Yahoo's huge data breach is making waves on Capitol Hill.
Continue Reading Below
Sen. Mark Warner on Monday asked the Securities and Exchange Commission to investigate whether Yahoo fulfilled its obligations to properly keep its users and investors abreast of its investigation into a massive data breach that saw 500 million user account details stolen.
"Data security increasingly represents an issue of vital importance to management, customers, and shareholders, with major corporate liability, business continuity, and governance implications," the Virginia Democrat, who serves on the Senate Intelligence and Banking Committees and is the co-founder of the Senate Cybersecurity Caucus, said in a statement. "Yahoo's September filing asserting lack of knowledge of security incidents involving its IT systems creates serious concerns about truthfulness in representations to the public. The public ought to know what senior executives at Yahoo knew of the breach, and when they knew it."
Yahoo announced last week that at least 500 million user accounts were hacked by what it believes was a government actor. While Yahoo said that its investigation is ongoing, it revealed that the data was taken in 2014. Since then, press reports have surfaced, saying that Yahoo CEO Marissa Mayer knew about the hack in July but did not notify users until last week. Verizon, which acquired Yahoo this summer, also wasn't notified until last week, the Financial Times says.
Federal law dictates that companies must inform users and investors of a breach within four days.

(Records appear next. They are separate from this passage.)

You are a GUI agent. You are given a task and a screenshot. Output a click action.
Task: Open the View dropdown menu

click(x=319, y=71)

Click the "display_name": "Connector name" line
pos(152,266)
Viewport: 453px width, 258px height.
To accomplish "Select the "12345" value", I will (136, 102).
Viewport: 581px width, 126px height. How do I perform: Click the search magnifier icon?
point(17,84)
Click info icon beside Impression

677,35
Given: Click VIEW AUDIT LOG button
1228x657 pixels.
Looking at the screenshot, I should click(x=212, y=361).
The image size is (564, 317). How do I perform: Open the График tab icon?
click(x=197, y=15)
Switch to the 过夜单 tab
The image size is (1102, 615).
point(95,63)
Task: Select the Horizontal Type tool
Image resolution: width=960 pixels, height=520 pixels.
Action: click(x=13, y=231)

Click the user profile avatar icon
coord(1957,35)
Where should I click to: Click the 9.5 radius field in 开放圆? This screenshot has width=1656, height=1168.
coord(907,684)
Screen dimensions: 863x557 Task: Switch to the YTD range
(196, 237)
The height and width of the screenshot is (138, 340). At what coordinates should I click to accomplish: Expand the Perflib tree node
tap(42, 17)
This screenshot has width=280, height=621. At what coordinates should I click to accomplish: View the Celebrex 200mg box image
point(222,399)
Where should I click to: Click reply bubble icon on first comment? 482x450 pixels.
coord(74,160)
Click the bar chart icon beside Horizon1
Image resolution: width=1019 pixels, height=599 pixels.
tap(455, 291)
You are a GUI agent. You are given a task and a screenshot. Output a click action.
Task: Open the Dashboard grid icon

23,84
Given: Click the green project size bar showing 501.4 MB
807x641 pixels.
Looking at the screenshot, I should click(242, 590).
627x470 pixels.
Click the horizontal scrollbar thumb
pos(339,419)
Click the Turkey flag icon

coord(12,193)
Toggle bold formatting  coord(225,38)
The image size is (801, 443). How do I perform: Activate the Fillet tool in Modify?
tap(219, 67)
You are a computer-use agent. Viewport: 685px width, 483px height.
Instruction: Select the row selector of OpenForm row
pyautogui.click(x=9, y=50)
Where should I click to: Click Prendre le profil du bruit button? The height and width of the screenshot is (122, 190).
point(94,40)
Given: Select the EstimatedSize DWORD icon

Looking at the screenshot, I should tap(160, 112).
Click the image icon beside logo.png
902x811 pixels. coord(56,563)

"I encourage you to investigate whether Yahoo and its senior executives fulfilled their obligations to keep investors and the public informed, and whether the company made complete and accurate representations about the security of its IT systems," Warner wrote to the SEC. "Additionally, since published reports indicate fewer than 100 of approximately 9,000 publicly listed companies have reported a material data breach since 2010, I encourage you to evaluate the adequacy of current SEC thresholds for disclosing events of this nature."
Neither Yahoo nor the SEC immediately responded to PCMag's request for comment.